Irina Sandomirskaja discusses cultural significance of Russian icon in Soviet context

Irina Sandomirskaja by Ilaria Parogni

Watch the video of the event here

On March 13, 2015, the NYU Jordan Center for the Advanced Study of Russia welcomed Irina Sandomirskaja, Professor of Cultural Studies at Södertörn University, to present a paper entitled “Originating in Return: Russian Past, Soviet Legacy, and Critical Cultural Heritage Theory.” After a brief introduction by Professor Anne Lounsbery, chair of the NYU department of Russian and Slavic Studies, Sandomirskaja stated that in the past she has worked extensively on the relationship between image and word; now she has set off to study the object. In particular, she focused her study on the Russian Orthodox icon and its re-appropriation in Soviet cultural politics.

The religious icon, Sandomirskaja explained, became central to the Soviet invention and conservation of Russian heritage. In the Soviet Union, the historical past was always an object of manipulation and stylization, and various historical periods were re-appropriated to serve the Soviet propaganda machine. This nihilism towards the real past, Sandomirskaja claimed, was haunted by a historic narcissism – a yearning to build up symbolic monuments that would embody a dreamlike, ideal past.

The religious icon was almost obliterated with the destruction of churches and religious cultural objects during the onset of the Russian Bolshevik revolution. However, their complete destruction was prevented by historians who pointed out to the Bolsheviks the icon’s value as a cultural object in a museum or on the market. Igor Grabar was a main actor and “an outstanding case of agency” in the process of the icon’s cultural, political, and commercial appropriation. He justified the profanation of the relics and their display in museums by stating that it is “better saved than non-existent.” While the West accused Grabar’’s rehabilitation rhetoric of covering up the real desire to profit, Sandomirskaja claims that there was a real redemptive intention in Grabar’s logic: while the icon was removed from its natural environment, it was being saved. Sandomirskaja drew a parallel between this rhetoric and that used to talk about the fate of disabled children in the Soviet Union: children who end up in orphanages should have no right to complain about the conditions around them because at least they are being saved.

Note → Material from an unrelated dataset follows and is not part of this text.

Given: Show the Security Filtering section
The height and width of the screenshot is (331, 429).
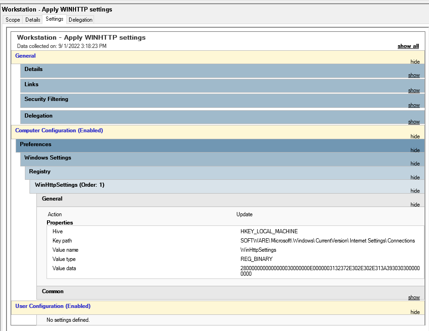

Drawing on Theodor Adorno’s and Walter Benjamin’s writings on phantasmagorias and the processes of commodification, Sandomirskaja discussed how the Russian icon was eventually turned into a market commodity and a historical fetish by the Bolsheviks between 1920 and 1940. Early on, it was transformed from a holy relic into a peasant handicraft. Later it became an object of high art to be displayed in the most prestigious museums all over the world. It also metamorphosed from a symbol of counterrevolution into one of Soviet propaganda. Lastly, it became representative of the Soviet symbolic order.

The icon’s new presence on the market concealed its true historical value and genealogy. Its new genealogy was now determined by the logic of re-appropriation and re-historicization. The Bolsheviks, however, were not the first to exploit and to re-appropriate the Russian icon, Sandomirskaja explained. Turning holy relics into art objects was a common practice in previous historical periods of modernity.

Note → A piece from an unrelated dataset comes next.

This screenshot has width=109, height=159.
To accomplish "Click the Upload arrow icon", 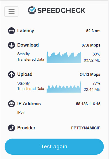I will tap(12, 74).
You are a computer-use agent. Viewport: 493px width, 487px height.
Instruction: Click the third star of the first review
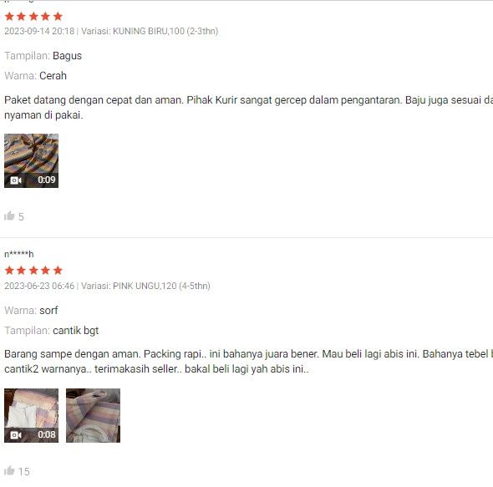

Sandomirskaja suggested that the ideas of Sigmund Freud are useful when considering the icon’s transformation into Soviet cultural heritage. According to Freud, the urge to preserve the past establishes a fantasy that compensates for the horror of the void felt in the present. But the objects of preservation themselves become a reminder of the failure of the preservation project. Sandomirskaja brought up the theory of prostheses to illustrate her point. A prosthesis is a permanent reminder of an amputation, she said. On the one hand, it has an enabling capacity; on the other – a prosthesis also incapacitates because it monumentalizes the initial loss. In art and architecture, the prosthetic function is the re-educated past, “instead of the amputated past that is deader than dead.” By monumentalizing an event or a cultural object, Sandomirskaja stated, one does not celebrate that event or object itself, but rather the present day’s ambition to include the unrecoverable past in the present.

The urge to conserve is an international phenomenon, which is a most faithful representation of modernity, Sandomirskaja believes. However, she also added the fixation on the origin in the process of preservation is particularly Soviet. It is imagined as something absolutely essential to the object that needs to be resurrected, but is at the same time irreconcilably lost.

The discussion following the presentation touched on connections between the icon, the avant-garde and socialist realism; the possible parallels between religious propaganda and Bolshevik propaganda; and myth formations of the Northern Renaissance in Russia. The church and religion, Sandomirskaja believes, might be the entryway of catastrophe into the “stupidly smiling,” positivistic rhetoric of socialist realism.